Task data:
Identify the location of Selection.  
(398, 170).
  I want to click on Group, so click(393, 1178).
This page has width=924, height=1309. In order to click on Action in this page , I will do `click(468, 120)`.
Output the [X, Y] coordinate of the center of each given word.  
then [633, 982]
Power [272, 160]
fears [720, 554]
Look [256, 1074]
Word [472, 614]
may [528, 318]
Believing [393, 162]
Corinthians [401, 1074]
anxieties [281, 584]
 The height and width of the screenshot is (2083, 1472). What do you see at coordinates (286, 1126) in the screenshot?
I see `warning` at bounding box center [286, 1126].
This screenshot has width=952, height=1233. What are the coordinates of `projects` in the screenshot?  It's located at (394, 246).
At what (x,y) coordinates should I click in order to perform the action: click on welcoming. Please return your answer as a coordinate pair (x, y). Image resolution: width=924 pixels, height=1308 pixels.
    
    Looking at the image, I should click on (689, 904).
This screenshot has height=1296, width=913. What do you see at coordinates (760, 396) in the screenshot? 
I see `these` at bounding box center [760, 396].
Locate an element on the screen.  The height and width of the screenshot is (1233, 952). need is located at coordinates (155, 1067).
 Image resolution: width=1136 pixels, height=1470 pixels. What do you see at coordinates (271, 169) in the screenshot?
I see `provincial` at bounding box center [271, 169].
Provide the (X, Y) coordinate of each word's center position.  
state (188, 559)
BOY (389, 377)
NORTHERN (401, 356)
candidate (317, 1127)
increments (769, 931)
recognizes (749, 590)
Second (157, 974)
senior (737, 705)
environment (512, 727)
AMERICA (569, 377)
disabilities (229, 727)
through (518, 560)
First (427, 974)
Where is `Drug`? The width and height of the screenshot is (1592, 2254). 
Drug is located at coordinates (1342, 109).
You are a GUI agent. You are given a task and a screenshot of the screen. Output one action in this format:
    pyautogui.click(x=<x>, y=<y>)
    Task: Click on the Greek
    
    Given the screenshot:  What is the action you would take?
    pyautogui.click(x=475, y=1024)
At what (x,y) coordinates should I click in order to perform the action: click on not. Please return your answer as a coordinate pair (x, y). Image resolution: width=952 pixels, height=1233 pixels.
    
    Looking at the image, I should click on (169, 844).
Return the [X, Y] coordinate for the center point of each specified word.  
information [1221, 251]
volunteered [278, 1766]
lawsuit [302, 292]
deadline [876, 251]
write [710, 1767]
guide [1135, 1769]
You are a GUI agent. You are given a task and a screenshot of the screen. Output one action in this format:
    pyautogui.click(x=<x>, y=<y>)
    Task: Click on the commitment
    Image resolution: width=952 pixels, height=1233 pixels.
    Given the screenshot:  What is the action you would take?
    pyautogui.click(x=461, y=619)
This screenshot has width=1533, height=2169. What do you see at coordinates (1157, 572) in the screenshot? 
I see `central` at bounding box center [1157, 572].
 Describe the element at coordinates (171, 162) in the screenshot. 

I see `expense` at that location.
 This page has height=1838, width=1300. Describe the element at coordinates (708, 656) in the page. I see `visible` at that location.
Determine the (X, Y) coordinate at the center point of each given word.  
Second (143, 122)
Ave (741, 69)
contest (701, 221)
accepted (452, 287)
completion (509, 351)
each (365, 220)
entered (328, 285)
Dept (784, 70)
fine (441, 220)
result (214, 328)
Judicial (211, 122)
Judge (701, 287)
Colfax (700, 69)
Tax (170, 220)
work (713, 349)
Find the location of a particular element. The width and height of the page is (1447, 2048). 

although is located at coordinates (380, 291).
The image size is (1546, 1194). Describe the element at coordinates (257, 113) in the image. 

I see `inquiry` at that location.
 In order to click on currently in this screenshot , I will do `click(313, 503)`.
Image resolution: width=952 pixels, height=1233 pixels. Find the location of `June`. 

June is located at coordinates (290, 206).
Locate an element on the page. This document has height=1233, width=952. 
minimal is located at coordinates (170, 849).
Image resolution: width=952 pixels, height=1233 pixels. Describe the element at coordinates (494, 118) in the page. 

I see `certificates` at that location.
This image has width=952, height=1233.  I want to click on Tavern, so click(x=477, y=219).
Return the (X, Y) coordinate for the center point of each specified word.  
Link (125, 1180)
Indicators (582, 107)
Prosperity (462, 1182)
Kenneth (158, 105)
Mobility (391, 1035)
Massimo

Task to complete: Convert the lines above into a Markdown table with two columns, Row and Line, giving each line its own row, numbered in order, and leaving out blank lines.

Full response:
| Row | Line |
|---|---|
| 1 | Identify the location of Selection.   |
| 2 | (398, 170). |
| 3 |   I want to click on Group, so click(393, 1178). |
| 4 | This page has width=924, height=1309. In order to click on Action in this page , I will do `click(468, 120)`. |
| 5 | Output the [X, Y] coordinate of the center of each given word.   |
| 6 | then [633, 982] |
| 7 | Power [272, 160] |
| 8 | fears [720, 554] |
| 9 | Look [256, 1074] |
| 10 | Word [472, 614] |
| 11 | may [528, 318] |
| 12 | Believing [393, 162] |
| 13 | Corinthians [401, 1074] |
| 14 | anxieties [281, 584] |
| 15 |  The height and width of the screenshot is (2083, 1472). What do you see at coordinates (286, 1126) in the screenshot? |
| 16 | I see `warning` at bounding box center [286, 1126]. |
| 17 | This screenshot has width=952, height=1233. What are the coordinates of `projects` in the screenshot?  It's located at (394, 246). |
| 18 | At what (x,y) coordinates should I click in order to perform the action: click on welcoming. Please return your answer as a coordinate pair (x, y). Image resolution: width=924 pixels, height=1308 pixels. |
| 19 |     Looking at the image, I should click on (689, 904). |
| 20 | This screenshot has height=1296, width=913. What do you see at coordinates (760, 396) in the screenshot?  |
| 21 | I see `these` at bounding box center [760, 396]. |
| 22 | Locate an element on the screen.  The height and width of the screenshot is (1233, 952). need is located at coordinates (155, 1067). |
| 23 |  Image resolution: width=1136 pixels, height=1470 pixels. What do you see at coordinates (271, 169) in the screenshot? |
| 24 | I see `provincial` at bounding box center [271, 169]. |
| 25 | Provide the (X, Y) coordinate of each word's center position.   |
| 26 | state (188, 559) |
| 27 | BOY (389, 377) |
| 28 | NORTHERN (401, 356) |
| 29 | candidate (317, 1127) |
| 30 | increments (769, 931) |
| 31 | recognizes (749, 590) |
| 32 | Second (157, 974) |
| 33 | senior (737, 705) |
| 34 | environment (512, 727) |
| 35 | AMERICA (569, 377) |
| 36 | disabilities (229, 727) |
| 37 | through (518, 560) |
| 38 | First (427, 974) |
| 39 | Where is `Drug`? The width and height of the screenshot is (1592, 2254).  |
| 40 | Drug is located at coordinates (1342, 109). |
| 41 | You are a GUI agent. You are given a task and a screenshot of the screen. Output one action in this format: |
| 42 |     pyautogui.click(x=<x>, y=<y>) |
| 43 |     Task: Click on the Greek |
| 44 |     Given the screenshot:  What is the action you would take? |
| 45 |     pyautogui.click(x=475, y=1024) |
| 46 | At what (x,y) coordinates should I click in order to perform the action: click on not. Please return your answer as a coordinate pair (x, y). Image resolution: width=952 pixels, height=1233 pixels. |
| 47 |     Looking at the image, I should click on (169, 844). |
| 48 | Return the [X, Y] coordinate for the center point of each specified word.   |
| 49 | information [1221, 251] |
| 50 | volunteered [278, 1766] |
| 51 | lawsuit [302, 292] |
| 52 | deadline [876, 251] |
| 53 | write [710, 1767] |
| 54 | guide [1135, 1769] |
| 55 | You are a GUI agent. You are given a task and a screenshot of the screen. Output one action in this format: |
| 56 |     pyautogui.click(x=<x>, y=<y>) |
| 57 |     Task: Click on the commitment |
| 58 |     Image resolution: width=952 pixels, height=1233 pixels. |
| 59 |     Given the screenshot:  What is the action you would take? |
| 60 |     pyautogui.click(x=461, y=619) |
| 61 | This screenshot has width=1533, height=2169. What do you see at coordinates (1157, 572) in the screenshot?  |
| 62 | I see `central` at bounding box center [1157, 572]. |
| 63 |  Describe the element at coordinates (171, 162) in the screenshot.  |
| 64 | I see `expense` at that location. |
| 65 |  This page has height=1838, width=1300. Describe the element at coordinates (708, 656) in the page. I see `visible` at that location. |
| 66 | Determine the (X, Y) coordinate at the center point of each given word.   |
| 67 | Second (143, 122) |
| 68 | Ave (741, 69) |
| 69 | contest (701, 221) |
| 70 | accepted (452, 287) |
| 71 | completion (509, 351) |
| 72 | each (365, 220) |
| 73 | entered (328, 285) |
| 74 | Dept (784, 70) |
| 75 | fine (441, 220) |
| 76 | result (214, 328) |
| 77 | Judicial (211, 122) |
| 78 | Judge (701, 287) |
| 79 | Colfax (700, 69) |
| 80 | Tax (170, 220) |
| 81 | work (713, 349) |
| 82 | Find the location of a particular element. The width and height of the page is (1447, 2048).  |
| 83 | although is located at coordinates (380, 291). |
| 84 | The image size is (1546, 1194). Describe the element at coordinates (257, 113) in the image.  |
| 85 | I see `inquiry` at that location. |
| 86 |  In order to click on currently in this screenshot , I will do `click(313, 503)`. |
| 87 | Image resolution: width=952 pixels, height=1233 pixels. Find the location of `June`.  |
| 88 | June is located at coordinates (290, 206). |
| 89 | Locate an element on the page. This document has height=1233, width=952.  |
| 90 | minimal is located at coordinates (170, 849). |
| 91 | Image resolution: width=952 pixels, height=1233 pixels. Describe the element at coordinates (494, 118) in the page.  |
| 92 | I see `certificates` at that location. |
| 93 | This image has width=952, height=1233.  I want to click on Tavern, so click(x=477, y=219). |
| 94 | Return the (X, Y) coordinate for the center point of each specified word.   |
| 95 | Link (125, 1180) |
| 96 | Indicators (582, 107) |
| 97 | Prosperity (462, 1182) |
| 98 | Kenneth (158, 105) |
| 99 | Mobility (391, 1035) |
| 100 | Massimo |